Corporate learning used to measure success by the size of its course catalogue and the number of completions. That world is fading. Employees now have access to commercial-grade learning inside tools like ChatGPT and Gemini, and leaders expect proof that learning actually shifts performance, culture and results.
Lori Niles-Hofmann thinks this is the reckoning the profession has needed for years.
Lori is a long-time learning strategist and co-founder of Eight Levers, with more than twenty years of experience in L&D across international banking, consulting and marketing. She specializes in large-scale digital learning transformation and helps organizations use data, platforms and design to make learning a business driver instead of a content factory.

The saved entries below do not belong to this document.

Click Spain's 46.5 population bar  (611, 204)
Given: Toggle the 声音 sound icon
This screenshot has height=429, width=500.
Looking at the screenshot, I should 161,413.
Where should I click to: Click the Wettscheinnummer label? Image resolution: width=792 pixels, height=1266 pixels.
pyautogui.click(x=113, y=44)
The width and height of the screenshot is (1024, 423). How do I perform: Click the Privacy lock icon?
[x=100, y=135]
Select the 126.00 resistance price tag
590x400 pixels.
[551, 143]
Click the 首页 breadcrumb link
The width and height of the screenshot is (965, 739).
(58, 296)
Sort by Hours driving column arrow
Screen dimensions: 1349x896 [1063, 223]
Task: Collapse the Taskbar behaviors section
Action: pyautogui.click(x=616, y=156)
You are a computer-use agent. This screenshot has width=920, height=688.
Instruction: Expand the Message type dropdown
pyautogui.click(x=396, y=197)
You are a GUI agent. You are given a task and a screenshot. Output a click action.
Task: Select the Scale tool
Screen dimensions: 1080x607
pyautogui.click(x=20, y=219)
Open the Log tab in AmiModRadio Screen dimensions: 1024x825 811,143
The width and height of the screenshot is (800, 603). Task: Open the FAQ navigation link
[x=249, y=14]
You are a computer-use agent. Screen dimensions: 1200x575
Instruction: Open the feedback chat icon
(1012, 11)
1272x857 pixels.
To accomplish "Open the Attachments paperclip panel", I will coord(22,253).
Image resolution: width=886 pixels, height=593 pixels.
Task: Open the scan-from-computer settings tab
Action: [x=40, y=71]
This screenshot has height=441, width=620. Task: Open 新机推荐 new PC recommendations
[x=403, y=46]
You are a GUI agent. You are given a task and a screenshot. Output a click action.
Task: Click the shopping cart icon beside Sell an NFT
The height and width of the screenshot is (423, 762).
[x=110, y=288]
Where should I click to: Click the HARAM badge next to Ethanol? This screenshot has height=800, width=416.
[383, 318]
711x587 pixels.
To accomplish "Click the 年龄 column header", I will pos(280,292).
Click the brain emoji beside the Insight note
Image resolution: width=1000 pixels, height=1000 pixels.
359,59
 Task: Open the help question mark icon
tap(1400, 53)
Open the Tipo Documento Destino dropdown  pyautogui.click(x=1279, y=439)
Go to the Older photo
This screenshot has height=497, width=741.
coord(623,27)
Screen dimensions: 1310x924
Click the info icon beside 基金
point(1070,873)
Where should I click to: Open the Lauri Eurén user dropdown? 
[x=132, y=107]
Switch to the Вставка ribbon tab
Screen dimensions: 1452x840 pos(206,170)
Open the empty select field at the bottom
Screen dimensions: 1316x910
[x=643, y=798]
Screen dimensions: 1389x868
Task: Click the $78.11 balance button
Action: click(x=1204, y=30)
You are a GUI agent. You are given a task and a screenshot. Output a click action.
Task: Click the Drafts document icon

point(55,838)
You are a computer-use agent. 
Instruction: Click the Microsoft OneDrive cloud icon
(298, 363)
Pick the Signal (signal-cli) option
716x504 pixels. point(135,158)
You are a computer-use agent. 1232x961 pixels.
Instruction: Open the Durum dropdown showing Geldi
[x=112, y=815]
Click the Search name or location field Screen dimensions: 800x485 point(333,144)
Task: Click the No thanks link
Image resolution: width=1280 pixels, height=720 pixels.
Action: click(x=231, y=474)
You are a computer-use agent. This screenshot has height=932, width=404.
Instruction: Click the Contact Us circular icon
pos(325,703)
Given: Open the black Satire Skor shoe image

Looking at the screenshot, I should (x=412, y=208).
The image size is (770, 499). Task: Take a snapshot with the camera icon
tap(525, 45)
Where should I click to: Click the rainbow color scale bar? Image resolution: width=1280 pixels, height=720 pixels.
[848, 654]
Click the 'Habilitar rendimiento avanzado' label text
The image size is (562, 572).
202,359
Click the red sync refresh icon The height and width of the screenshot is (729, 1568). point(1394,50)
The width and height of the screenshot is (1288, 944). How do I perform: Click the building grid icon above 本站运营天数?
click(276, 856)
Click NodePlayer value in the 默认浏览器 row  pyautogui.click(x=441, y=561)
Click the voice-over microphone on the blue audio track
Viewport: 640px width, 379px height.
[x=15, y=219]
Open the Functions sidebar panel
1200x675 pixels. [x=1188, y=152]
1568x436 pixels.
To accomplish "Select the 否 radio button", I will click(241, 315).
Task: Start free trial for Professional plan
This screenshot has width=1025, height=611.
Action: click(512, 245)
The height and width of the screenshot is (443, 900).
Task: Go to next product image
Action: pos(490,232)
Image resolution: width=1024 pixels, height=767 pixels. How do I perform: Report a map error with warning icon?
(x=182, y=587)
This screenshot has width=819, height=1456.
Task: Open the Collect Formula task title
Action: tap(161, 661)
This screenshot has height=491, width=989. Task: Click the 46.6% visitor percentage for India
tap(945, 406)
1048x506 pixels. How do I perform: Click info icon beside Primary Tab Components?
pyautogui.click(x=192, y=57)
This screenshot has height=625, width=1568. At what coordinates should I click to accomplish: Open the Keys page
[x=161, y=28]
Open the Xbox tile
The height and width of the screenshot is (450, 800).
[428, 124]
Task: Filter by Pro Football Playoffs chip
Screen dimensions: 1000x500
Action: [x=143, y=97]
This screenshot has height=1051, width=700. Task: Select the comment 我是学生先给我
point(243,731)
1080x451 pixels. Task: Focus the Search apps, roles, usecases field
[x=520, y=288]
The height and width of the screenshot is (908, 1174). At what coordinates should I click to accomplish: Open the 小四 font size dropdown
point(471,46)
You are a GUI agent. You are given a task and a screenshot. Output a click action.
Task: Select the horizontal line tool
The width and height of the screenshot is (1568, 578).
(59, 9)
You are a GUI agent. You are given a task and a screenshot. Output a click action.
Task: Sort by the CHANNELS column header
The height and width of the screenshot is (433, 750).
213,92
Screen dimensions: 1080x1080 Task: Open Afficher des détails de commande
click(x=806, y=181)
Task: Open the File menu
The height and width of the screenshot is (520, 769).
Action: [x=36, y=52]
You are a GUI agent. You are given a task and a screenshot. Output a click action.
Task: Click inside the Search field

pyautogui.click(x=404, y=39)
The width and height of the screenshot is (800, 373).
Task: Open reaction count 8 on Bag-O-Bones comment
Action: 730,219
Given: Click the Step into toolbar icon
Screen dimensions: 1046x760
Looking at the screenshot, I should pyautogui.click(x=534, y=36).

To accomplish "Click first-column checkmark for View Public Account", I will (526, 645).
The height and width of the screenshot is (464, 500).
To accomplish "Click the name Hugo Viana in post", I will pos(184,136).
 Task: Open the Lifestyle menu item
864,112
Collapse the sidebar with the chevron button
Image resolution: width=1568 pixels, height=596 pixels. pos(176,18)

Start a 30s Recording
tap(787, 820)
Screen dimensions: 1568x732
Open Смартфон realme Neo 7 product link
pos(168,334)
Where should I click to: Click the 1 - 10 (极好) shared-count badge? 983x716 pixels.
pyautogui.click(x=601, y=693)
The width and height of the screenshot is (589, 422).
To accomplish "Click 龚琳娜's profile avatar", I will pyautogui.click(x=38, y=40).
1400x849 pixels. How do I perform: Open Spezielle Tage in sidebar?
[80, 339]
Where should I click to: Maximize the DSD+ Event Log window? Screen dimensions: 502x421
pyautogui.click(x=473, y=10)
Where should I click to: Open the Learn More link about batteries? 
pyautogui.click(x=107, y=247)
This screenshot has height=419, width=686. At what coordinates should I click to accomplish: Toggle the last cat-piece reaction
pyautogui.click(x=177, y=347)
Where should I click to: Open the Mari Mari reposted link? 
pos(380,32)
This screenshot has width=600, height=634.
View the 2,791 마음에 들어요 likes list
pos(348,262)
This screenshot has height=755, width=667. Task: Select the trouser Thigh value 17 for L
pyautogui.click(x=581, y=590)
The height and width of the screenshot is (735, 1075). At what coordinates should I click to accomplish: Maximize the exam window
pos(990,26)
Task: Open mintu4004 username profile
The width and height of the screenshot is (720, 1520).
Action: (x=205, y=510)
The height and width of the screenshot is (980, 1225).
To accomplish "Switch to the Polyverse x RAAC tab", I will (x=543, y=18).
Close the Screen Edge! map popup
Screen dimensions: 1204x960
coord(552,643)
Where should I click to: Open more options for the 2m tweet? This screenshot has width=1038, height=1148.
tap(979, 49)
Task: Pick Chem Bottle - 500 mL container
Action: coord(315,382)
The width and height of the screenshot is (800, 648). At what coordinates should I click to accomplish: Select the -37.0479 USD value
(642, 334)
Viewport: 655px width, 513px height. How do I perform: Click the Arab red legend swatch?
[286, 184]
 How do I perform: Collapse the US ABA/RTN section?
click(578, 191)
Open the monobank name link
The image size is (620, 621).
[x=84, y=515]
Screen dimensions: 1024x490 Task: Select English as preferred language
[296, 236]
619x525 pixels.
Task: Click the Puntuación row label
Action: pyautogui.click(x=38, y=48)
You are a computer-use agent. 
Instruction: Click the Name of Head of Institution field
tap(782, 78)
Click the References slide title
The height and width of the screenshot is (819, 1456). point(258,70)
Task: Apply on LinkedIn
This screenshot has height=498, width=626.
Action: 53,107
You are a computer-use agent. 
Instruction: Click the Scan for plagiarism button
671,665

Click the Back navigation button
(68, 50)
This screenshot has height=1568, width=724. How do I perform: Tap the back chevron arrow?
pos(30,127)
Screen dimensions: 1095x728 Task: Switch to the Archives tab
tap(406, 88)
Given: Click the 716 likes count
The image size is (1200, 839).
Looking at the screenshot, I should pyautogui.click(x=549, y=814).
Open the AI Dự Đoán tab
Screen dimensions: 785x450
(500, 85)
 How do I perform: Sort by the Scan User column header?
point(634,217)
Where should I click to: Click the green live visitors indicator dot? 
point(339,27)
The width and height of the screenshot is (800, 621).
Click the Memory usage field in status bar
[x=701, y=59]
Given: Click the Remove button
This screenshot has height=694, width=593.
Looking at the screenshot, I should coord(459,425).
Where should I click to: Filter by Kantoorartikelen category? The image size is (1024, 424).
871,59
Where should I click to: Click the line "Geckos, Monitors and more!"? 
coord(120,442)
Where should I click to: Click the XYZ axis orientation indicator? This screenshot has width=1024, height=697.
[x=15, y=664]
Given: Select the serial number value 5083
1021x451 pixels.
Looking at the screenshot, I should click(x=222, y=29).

Her book, "The Eight Levers of EdTech Transformation: A Field Guide to the New Future-Focused L&D," lays out a practical model for CLOs who know that the role must evolve.
In this episode of Leadership NOW, we talk about:
• Why L&D will be under extreme pressure from external learning experiences if it does not change
• What it means to stop being a course factory and start running campaigns built around triggers and performance
• Her view of the LMS as invisible middleware, living inside tools like Copilot, rather than a portal people “go to”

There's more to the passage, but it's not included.